Dealer offerings are different from high street loans, with the flexibility to tweak packages to suit individual needs, according to Paul Harrison of the FLA.

If a customer is expecting a work promotion, a PCP with its balloon payment is attractive. A bonus at work is an opportunity to put down a bigger deposit on something like a 0% option, and so on.

“What you see on comparison websites is not necessarily what you get once you drill down into details for credit scoring,” he said.

David Johnson at Perrys added: “You will always lose a bit (of business) to high street lenders, but let’s face it, offers don’t get any better than 0% interest.”

Brisk business in ‘near-prime’

There has been brisk activity in what Peter Stewart, of Vertu Motors, described as ‘near-prime’, as opposed to sub-prime, lending.

“Providers are getting good margins without the debt risk of sub-prime.

“Around 30 months ago, we were doing no more than 60 sub-prime deals a month, but now, with near-prime, it’s more than 100 per month.”

Paul Harrison, of the FLA, said the fact that new car sales last year were higher than anyone could have hoped for was largely due to showroom F&I offerings, which not only generated more footfall but also helped compensate for lean margins on the vehicles themselves.

“The profit on new cars is typically 1% or less, compared with up to 15% on F&I, and the dealer is still incentivised by the manufacturer on 0% deals.

“Many customers would find it difficult to get credit from anywhere other than the dealer in the current economic climate,” continued Harrison.

Dealers have plenty to sing about

Marketing consultant Graham Filmer argued that dealers should be singing a good deal louder about their services than the opera character on Gocompare.com

Filmer, who specialises in financial services after a long career with lenders, explained: “Consumer advice pages in both the motoring and general press are forever pointing out that personal loans from High Street lenders are a better bet than dealer-sourced finance.

“However, in many cases, especially in the current climate, this isn’t necessarily true.

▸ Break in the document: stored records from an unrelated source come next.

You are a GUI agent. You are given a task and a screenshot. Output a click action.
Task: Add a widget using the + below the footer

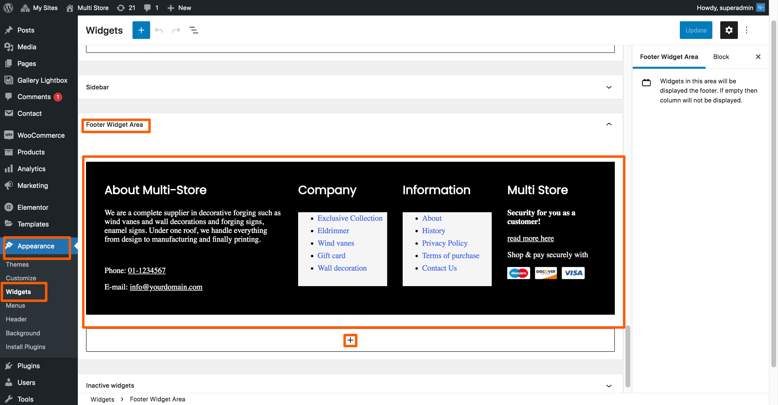(x=350, y=340)
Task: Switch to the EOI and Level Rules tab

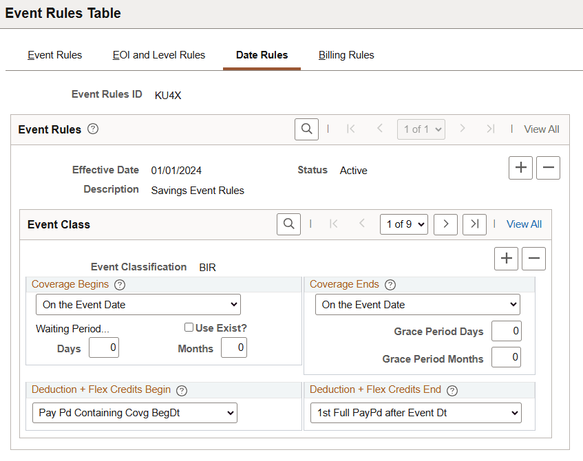Action: (x=158, y=55)
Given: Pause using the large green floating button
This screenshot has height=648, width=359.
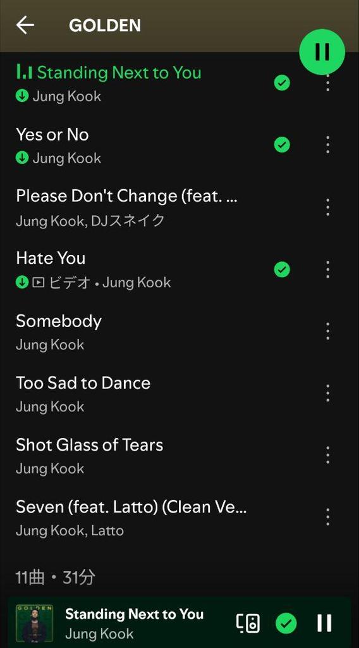Looking at the screenshot, I should 322,52.
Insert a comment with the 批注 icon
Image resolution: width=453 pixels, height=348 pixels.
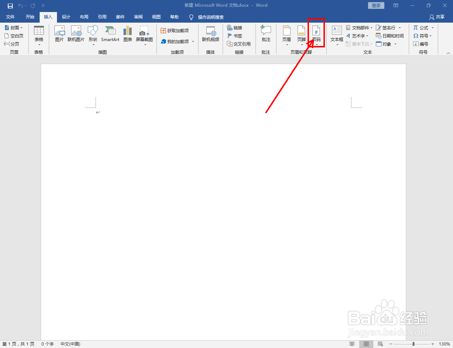coord(266,34)
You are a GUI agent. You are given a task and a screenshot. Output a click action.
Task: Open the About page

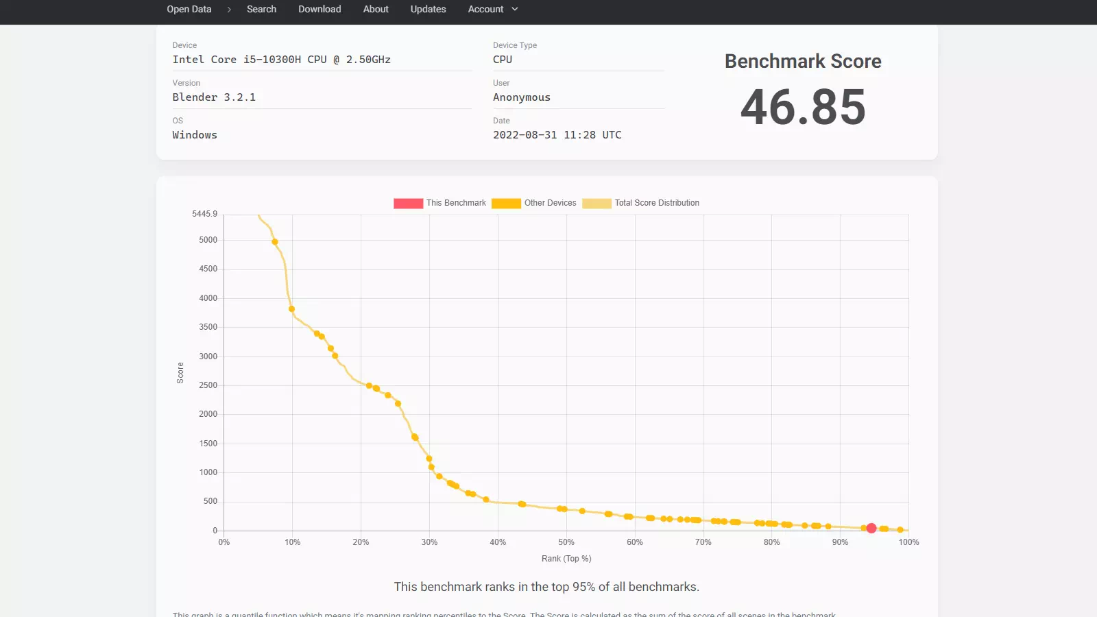click(375, 9)
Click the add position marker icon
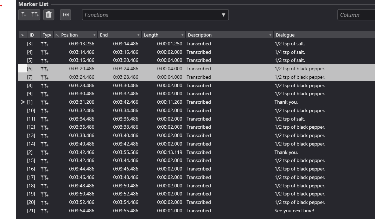The height and width of the screenshot is (219, 375). [24, 15]
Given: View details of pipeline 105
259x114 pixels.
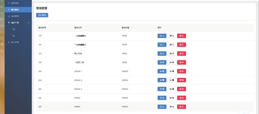Looking at the screenshot, I should 162,36.
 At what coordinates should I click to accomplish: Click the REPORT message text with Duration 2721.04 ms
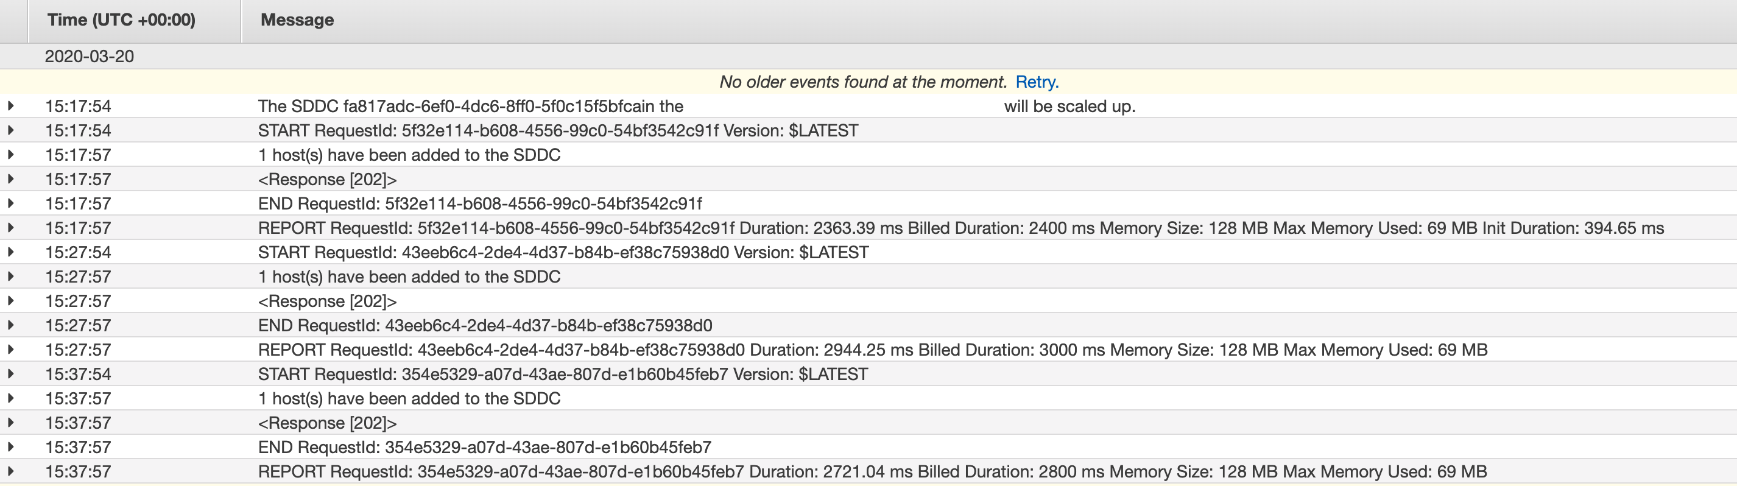click(872, 472)
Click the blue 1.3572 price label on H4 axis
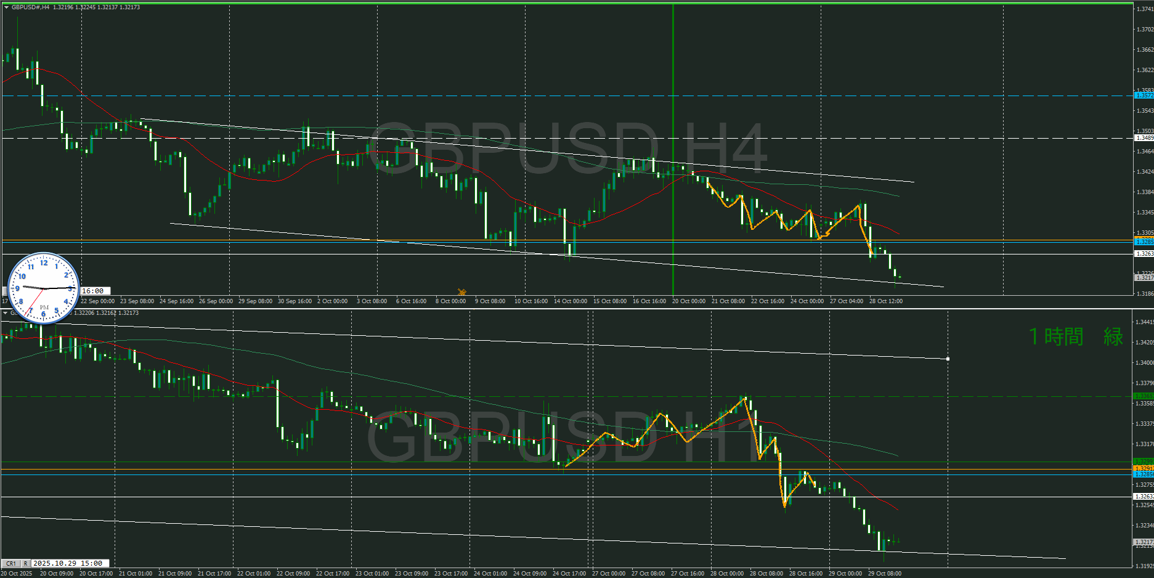 pos(1144,96)
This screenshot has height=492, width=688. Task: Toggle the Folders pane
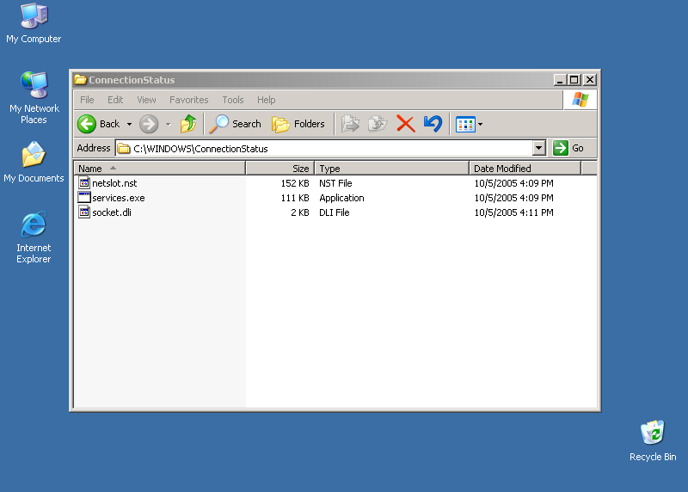point(298,124)
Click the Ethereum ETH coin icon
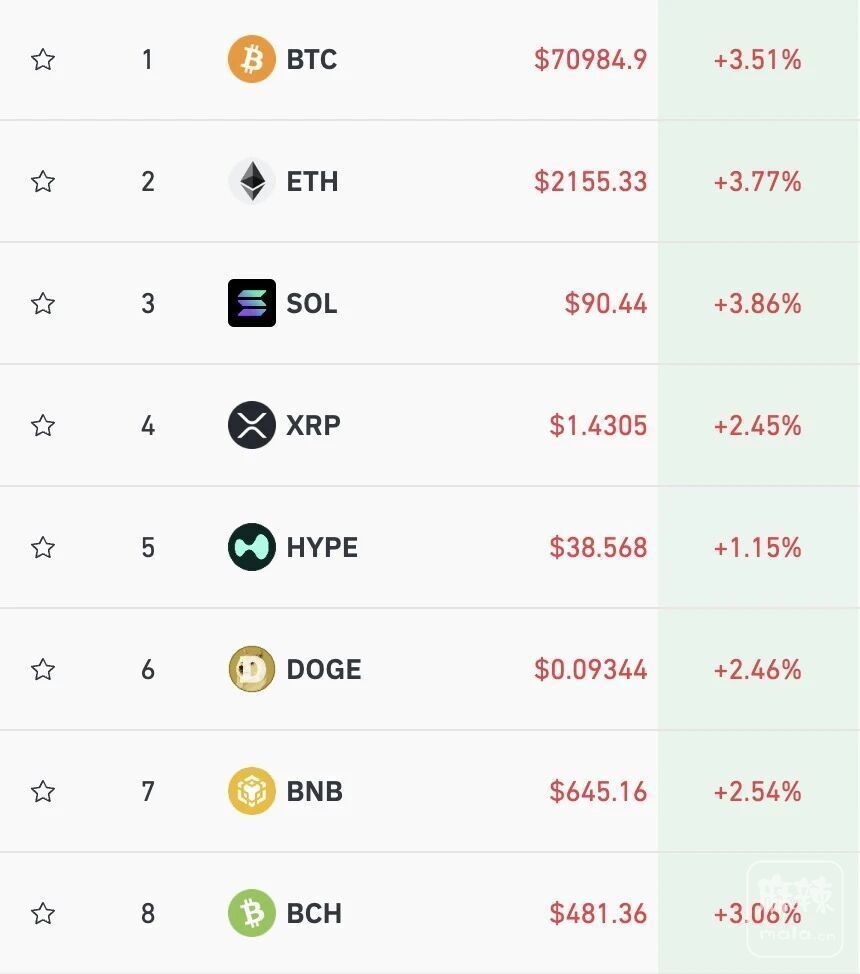Image resolution: width=860 pixels, height=974 pixels. pyautogui.click(x=251, y=181)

"Research by www.moneysupermarket.com last year revealed that only 15 out every 100 people applying for personal loans qualified for the advertised APR and that only 30% of applicants were accepted in all situations.

This compares with acceptance rates for new cars that are commonly in excess of 75% for showroom-sourced finance.

“There is a real opportunity to promote the values of dealer finance – rapid underwriting, high acceptance rates and, for secured finance, higher levels of consumer protection – rather than at best providing product-only information, or a line indicating ‘finance available’.”

Filmer even challenged manufacturers over 0% promotions.

“Such subsidised rates may not be necessary right now.

"With rates for a £5,000 personal loan ranging from 7.8% APR to 20% APR across mainstream lenders, dealer finance has a lot more to offer customers than simply a subsidised rate.”